In alcune opere compaiono infatti frammenti della poetessa Forugh Farrokhzad, che in quegli anni si batteva contro il dominio maschile e che rivendicava la propria femminilità, parlando liberamente del proprio corpo, della propria sessualità e delle proprie emozioni, mentre in altre troviamo invece i versi di Tahereh Saffarzadeh, una poetessa che negli stessi anni dava voce a quelle donne che avevano visto la rivoluzione islamica come una liberazione, tanto da inneggiare al martirio e da considerare il velo non come uno strumento di oppressione, ma di emancipazione, visto che celando la sessualità impediva la loro trasformazione in puro oggetto del desiderio maschile a differenza di quanto accadeva nella cultura occidentale dove, nello spazio pubblico, la donna era continuamente spogliata.

Grazie all’attualità crescente della questione mediorientale e all’emergere di un sentimento di radicale e diffusa contrapposizione tra valori occidentali e mondo islamico, Women of Allah incontrò immediatamente un grande successo e permise a Shirin Neshat di esporre i propri lavori nei principali musei di tutto il mondo. Un successo che venne coronato nel 1999 dal Leone d’oro alla Biennale di Venezia.

Tuttavia, furono anche molte le voci critiche che si levarono per contestare un lavoro che rispetto alla tematica che affrontava appariva estremamente estetizzante e che secondo alcuni non sfuggiva agli stereotipi di un esotismo di maniera, finendo per rafforzare i pregiudizi dello spettatore occidentale.

L’isolamento dell’artista, ormai sospesa in quella terra di nessuno che è propria degli esuli, né totalmente assimilabile alla nuova cultura occidentale ma, allo stesso tempo, ormai da troppo tempo lontana dal mondo in cui aveva avuto origine, venne confermato dal fatto che il suo lavoro fu condannato sia dal governo iraniano che da molti esponenti della diaspora iraniana. Anche a causa delle critiche sollevate da Women of Allah l’artista, alla ricerca di una modalità maggiormente narrativa, decise alla fine degli anni Novanta di abbandonare la fotografia e di spingersi nel campo dell’immagine in movimento.

Le sue opere filmiche, caratterizzate da un bianco e nero raffinato e visivamente curato in ogni dettaglio, sono diventate da quel momento lo strumento principale con cui dare corpo alle sue riflessioni sulla condizione della donna nell’Islam e più in generale sulle dinamiche tra i generi e sul rapporto tra individuo e strutture sociali.

Questa ricerca di una dimensione narrativa, che l’ha vista avventurarsi successivamente anche nel campo della cinematografia – assieme al compagno, il regista Shoja Azari, anche lui di origine iraniana, ha realizzato due lungometraggi, uno dei quali premiato con il Leone d’argento a Venezia – si è tradotta negli scenari onirici e nelle ambientazioni atemporali di universo in cui reale e simbolico si mescolano sulla base di un approccio stilistico che lei definisce «realismo magico».

Per quanto politicamente improntato, il suo lavoro non è quindi strettamente assimilabile all’attivismo oggi così diffuso in ambito artistico.

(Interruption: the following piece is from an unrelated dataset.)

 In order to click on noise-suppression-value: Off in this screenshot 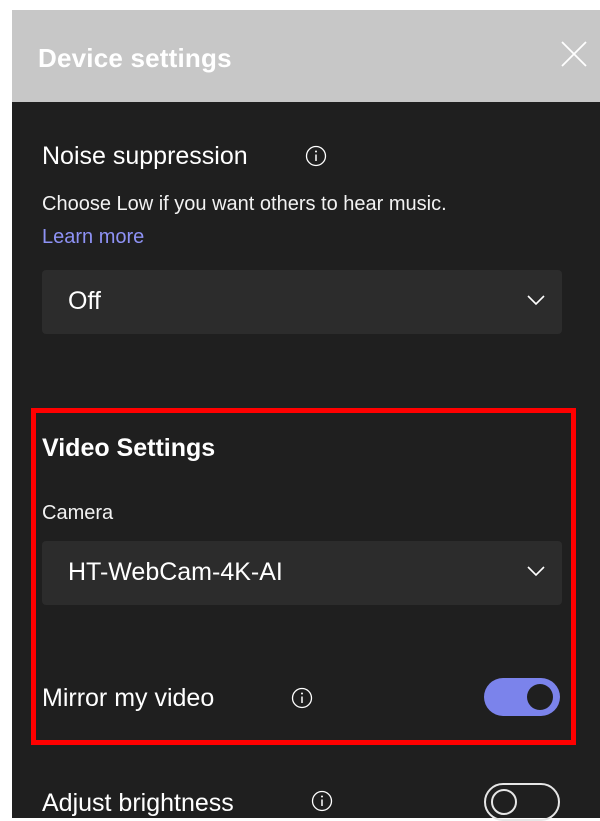, I will do `click(84, 301)`.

Tuttavia è forse proprio perché non sono ancorate in un preciso e ben definito contesto storico che le solitarie protagoniste dei suoi video non riescono a sfuggire, come ha osservato Shohreh Shakoory, una giovane storica dell’arte iraniana che vive in Germania, agli stereotipi e a dare veramente voce in Occidente alle migliaia di donne che, anche dopo l’uccisione nel 2022 di Mahsa Amini, continuano ogni giorno a lottare in Iran per sfuggire al dominio opprimente del patriarcato unendo i loro corpi in un grande abbraccio collettivo.